I realized that if I had known who the composer was when I first started listening to the trio, I probably wouldn't have enjoyed it as much since I already thought of his music as boring. I was able to experience the music for what it was, not for who wrote it or when.

Have you had a similar experience? Do you prefer knowing exactly what you're listening to? Or do you think having no info on what you're listening to makes you more open to that music?


----------



## KenOC (Mar 7, 2011)

Brad, happens all the time. I think we often dismiss music based on what we think of the composer. And maybe the more music we know, the more likely we are to do that.

Some of my happiest "discoveries" over the last few years have been less well-known works of composers I didn't much admire.


----------



## Dave Whitmore (Oct 3, 2014)

I gues it's easy to do. Most composers seem to have anything from dozens to hundreds of pieces of music to their name. When I first started listening to classical I went through watching videos of music from each of the major composers whose names I already knew. I listened to a couple from Brahms. I didn't enjoy them too much so I stopped. I don't remember which ones I listened to. Last night, after reading several posts on him, I tried his first symphony and enjoyed it so much I listened to 2 and 3 as well. Most composers wrote so much music that it's pretty much impossible that you wouldn't like them all. Yet we judge them on the first 2 or 3 pieces of their music we hear. I did, anyway. Lesson learned.


----------



## SONNET CLV (May 31, 2014)

Brad said:


> I was listening to my local classical radio station. When I first turned the station on, it was in the middle of a piano trio that I really began to enjoy (I had never heard it before). As always, I played a little game of guessing who composed it. It sounded richly romantic, and I could tell that it was probably from the late 1800s. Brahms, perhaps? I looked on the radio website and was somewhat surprised. *Turns out it was Saint-Saens' first in F major. His music usually bores me, but this music was full of beauty and charm. *
> I realized that if I had known who the composer was when I first started listening to the trio, I probably wouldn't have enjoyed it as much since I already thought of his music as boring. I was able to experience the music for what it was, not for who wrote it or when.
> 
> Have you had a similar experience? Do you prefer knowing exactly what you're listening to? Or do you think having no info on what you're listening to makes you more open to that music?


I can't effectively say anything much about "unknown music", but I have always found Saint-Saens to be one of my favorite composers and I tend to love everything the man has written ... except for maybe the _Carnival of the Animals_.


----------



## trazom (Apr 13, 2009)

I know a few truly great pieces that are very atypical of the composer who wrote them,...but I'm not going to mention them because then they would no longer be unknown to many of the posters here. I will leave you to the joy of discovering them for yourself.


----------



## MoonlightSonata (Mar 29, 2014)

Sometimes, a composer has one really well-known piece to their name which people grow tired of, and so they claim to dislike the composer. Then, someone hears one of their other pieces and loves it.
Perfect Example: Pachelbel


----------



## Brad (Mar 27, 2014)

SONNET CLV said:


> I can't effectively say anything much about "unknown music", but I have always found Saint-Saens to be one of my favorite composers and I tend to love everything the man has written ... except for maybe the _Carnival of the Animals_.

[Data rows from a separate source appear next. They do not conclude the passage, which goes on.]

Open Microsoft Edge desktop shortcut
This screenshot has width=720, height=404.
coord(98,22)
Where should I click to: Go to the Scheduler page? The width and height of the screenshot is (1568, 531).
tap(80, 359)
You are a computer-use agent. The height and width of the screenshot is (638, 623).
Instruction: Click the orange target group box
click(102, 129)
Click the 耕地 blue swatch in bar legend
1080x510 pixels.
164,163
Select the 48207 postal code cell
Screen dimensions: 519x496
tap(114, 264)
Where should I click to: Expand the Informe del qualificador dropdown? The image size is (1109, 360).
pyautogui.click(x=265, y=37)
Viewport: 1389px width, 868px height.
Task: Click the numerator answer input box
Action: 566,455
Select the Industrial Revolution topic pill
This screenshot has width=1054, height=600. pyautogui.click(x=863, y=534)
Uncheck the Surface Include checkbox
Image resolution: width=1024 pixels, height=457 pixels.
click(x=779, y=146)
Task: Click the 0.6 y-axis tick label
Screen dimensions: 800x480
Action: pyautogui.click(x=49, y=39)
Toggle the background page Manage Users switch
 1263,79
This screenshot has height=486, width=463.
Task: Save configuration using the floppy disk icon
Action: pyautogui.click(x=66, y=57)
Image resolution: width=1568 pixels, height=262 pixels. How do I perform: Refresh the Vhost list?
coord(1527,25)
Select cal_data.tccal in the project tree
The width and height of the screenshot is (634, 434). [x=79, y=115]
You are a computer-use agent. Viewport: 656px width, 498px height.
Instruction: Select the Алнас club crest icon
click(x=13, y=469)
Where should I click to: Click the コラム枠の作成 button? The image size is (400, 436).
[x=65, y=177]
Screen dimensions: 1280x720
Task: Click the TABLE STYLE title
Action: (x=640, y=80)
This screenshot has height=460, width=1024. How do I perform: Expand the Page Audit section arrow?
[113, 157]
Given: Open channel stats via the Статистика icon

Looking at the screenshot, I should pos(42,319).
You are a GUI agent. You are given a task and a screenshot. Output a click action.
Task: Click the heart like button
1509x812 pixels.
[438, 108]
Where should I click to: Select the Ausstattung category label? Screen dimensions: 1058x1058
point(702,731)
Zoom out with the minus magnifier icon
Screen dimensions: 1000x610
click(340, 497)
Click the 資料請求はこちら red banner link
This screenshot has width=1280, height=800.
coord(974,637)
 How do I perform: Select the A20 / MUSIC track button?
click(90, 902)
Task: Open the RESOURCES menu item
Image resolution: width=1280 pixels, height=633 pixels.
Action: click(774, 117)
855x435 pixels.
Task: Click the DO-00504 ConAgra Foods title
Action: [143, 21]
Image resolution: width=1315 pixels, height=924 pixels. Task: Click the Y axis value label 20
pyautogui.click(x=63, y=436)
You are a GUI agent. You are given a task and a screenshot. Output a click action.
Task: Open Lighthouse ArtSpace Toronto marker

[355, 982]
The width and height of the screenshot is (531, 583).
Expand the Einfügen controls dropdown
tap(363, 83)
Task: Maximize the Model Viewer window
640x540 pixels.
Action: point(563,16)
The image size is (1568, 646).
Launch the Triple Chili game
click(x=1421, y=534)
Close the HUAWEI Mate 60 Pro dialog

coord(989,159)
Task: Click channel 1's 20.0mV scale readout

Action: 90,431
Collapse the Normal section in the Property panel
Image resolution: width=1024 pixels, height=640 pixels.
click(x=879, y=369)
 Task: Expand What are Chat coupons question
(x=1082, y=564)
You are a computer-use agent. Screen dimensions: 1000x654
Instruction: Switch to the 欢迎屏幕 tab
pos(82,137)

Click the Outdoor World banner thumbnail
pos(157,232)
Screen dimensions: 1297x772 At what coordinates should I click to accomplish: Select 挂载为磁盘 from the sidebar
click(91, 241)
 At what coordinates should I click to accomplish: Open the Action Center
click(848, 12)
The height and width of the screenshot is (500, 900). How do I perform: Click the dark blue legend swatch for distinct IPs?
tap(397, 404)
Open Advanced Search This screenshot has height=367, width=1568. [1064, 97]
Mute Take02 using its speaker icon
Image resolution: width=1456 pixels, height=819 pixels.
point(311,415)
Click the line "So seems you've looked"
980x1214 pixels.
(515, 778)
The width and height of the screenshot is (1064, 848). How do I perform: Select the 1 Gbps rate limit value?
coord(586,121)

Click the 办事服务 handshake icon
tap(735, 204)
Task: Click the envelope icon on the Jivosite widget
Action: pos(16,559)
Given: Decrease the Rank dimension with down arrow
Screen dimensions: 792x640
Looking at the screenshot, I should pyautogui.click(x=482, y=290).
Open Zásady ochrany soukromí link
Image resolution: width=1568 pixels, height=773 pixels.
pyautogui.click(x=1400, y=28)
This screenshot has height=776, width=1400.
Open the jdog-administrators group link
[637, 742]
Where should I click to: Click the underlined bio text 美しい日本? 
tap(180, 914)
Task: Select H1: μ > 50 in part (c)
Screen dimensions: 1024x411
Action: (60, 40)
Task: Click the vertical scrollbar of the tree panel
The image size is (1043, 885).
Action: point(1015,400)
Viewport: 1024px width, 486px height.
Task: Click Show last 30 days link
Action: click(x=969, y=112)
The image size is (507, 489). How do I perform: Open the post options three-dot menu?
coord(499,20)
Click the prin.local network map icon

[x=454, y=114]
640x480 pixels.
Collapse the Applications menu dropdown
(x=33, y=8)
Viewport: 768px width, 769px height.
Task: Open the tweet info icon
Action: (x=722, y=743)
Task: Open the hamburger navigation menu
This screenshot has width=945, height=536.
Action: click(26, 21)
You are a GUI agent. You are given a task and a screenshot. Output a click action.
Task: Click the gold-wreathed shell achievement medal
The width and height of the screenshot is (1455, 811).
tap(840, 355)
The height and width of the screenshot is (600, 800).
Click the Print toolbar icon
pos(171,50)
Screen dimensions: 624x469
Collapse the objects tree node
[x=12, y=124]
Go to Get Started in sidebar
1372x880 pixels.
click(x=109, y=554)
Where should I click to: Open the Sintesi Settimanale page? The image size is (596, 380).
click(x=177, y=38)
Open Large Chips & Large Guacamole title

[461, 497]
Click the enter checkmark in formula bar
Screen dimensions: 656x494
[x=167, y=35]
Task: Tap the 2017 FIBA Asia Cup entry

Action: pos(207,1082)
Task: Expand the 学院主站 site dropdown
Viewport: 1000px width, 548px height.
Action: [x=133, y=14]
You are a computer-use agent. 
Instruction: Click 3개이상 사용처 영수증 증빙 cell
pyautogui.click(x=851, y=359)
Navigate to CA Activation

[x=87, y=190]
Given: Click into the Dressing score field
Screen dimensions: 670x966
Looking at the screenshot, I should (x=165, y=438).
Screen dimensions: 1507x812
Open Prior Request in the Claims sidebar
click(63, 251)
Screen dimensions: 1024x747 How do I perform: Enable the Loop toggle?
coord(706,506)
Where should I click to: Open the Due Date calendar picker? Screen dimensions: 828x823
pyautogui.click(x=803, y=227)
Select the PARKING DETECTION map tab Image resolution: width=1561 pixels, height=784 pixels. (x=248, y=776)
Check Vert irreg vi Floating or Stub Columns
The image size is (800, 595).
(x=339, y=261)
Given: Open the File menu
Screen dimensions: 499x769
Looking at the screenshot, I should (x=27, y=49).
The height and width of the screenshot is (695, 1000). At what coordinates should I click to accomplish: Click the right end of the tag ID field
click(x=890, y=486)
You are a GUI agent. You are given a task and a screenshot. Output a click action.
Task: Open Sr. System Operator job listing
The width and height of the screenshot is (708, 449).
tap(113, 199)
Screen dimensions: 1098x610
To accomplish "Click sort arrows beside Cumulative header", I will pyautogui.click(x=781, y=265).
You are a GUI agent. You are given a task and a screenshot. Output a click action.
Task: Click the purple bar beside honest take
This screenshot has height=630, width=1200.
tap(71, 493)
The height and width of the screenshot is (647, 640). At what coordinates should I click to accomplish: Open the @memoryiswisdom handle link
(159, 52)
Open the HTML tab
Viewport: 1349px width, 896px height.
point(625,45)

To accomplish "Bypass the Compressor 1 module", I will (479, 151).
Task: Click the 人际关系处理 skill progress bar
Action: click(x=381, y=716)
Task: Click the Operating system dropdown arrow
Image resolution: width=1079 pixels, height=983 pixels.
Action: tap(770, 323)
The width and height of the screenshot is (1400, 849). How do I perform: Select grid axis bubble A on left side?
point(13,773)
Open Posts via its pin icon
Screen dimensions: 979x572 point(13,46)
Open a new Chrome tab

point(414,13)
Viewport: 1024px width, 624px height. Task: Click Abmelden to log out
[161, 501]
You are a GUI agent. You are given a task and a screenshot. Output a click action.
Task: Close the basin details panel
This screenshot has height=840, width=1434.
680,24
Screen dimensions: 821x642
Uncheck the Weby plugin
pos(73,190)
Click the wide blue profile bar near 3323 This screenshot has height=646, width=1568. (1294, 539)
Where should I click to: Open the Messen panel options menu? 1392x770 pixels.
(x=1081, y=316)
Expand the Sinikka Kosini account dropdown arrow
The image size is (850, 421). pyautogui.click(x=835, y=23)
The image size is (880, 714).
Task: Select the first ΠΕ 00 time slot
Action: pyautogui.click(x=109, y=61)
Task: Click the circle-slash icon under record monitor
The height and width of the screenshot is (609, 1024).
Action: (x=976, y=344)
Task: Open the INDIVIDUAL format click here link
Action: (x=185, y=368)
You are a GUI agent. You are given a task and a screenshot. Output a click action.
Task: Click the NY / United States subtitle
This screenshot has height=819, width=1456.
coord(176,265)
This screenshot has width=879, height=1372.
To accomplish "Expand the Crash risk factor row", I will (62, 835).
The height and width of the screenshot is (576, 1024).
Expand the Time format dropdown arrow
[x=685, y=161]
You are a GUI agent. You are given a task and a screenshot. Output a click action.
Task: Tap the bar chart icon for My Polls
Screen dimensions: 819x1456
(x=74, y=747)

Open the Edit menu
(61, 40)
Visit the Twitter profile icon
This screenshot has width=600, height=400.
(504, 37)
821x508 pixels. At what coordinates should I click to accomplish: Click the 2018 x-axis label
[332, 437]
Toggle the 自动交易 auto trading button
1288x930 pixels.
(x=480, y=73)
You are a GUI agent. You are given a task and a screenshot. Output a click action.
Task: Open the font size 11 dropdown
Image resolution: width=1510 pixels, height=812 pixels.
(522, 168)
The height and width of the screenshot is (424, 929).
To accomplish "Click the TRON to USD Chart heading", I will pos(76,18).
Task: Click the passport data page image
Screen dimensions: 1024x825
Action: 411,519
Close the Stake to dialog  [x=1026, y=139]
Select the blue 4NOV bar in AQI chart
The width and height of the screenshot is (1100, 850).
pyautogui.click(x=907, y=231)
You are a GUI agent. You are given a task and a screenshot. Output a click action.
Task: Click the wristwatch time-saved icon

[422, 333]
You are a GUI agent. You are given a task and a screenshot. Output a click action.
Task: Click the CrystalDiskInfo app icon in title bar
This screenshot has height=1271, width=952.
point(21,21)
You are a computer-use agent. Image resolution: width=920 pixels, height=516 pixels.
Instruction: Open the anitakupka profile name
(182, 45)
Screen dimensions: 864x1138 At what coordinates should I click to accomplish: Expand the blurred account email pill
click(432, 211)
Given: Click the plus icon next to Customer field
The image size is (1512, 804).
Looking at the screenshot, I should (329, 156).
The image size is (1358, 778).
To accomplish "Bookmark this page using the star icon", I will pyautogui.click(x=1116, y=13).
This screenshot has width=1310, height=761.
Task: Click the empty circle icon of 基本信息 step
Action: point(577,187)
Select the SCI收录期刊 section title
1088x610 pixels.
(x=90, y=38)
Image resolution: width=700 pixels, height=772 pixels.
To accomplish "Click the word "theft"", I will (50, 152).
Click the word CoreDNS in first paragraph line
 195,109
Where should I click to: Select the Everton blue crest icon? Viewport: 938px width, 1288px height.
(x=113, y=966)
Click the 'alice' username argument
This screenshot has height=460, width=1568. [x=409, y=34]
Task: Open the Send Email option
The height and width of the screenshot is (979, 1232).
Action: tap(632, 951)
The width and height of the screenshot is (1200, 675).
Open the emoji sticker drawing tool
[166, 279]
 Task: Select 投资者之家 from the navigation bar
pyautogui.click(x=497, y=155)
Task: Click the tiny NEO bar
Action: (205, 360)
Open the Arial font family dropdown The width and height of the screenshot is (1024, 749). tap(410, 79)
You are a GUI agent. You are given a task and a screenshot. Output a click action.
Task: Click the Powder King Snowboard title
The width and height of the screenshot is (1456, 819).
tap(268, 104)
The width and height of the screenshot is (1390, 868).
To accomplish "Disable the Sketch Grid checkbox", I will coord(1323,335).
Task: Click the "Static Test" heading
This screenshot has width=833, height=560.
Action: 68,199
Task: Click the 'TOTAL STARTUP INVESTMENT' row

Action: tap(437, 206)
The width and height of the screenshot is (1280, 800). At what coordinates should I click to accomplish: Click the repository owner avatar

Hey don't get me wrong, I really do like Saint-Saens! He's just more hit-and-miss for me. I realized that I was judging him for the works of his that I don't enjoy (second piano concerto being one). I kinda narrowed my view and haven't given him enough time.


----------



## Metairie Road (Apr 30, 2014)

I know what you mean. I like to listen to music 'blind' without knowing
the name of the composer or the piece being played.

Internet radio stations like Pandora are good for this as they don't have dj's to introduce the music, you have to read the playlist to find out what you're listening to.

The other day I heard a beautiful piece of music I had never heard before. I would have bet my last dollar that it was Sibelius. When I checked it turned out to be Wagner's overture to Lohengrin.

I've resisted listening to Wagner before now for various reasons. Seems I've been missing some fine music.


----------



## Weston (Jul 11, 2008)

It doesn't happen often but it's a joy when it does. If you told me a Mozart piece was Haydn, I'd enjoy it a whole lot more and then still enjoy it after discovering the truth. This is partially how I came to appreciate the classical or operatic style of singing. I tried to convince my brain that I was hearing a very sophisticated theremin when it's a soprano. This was the gateway although I'm still not 100% on board with that singing style.

Hmmm . . . Maybe I need to label my Schoenberg mp3s as Emerson, Lake and Palmer or something. 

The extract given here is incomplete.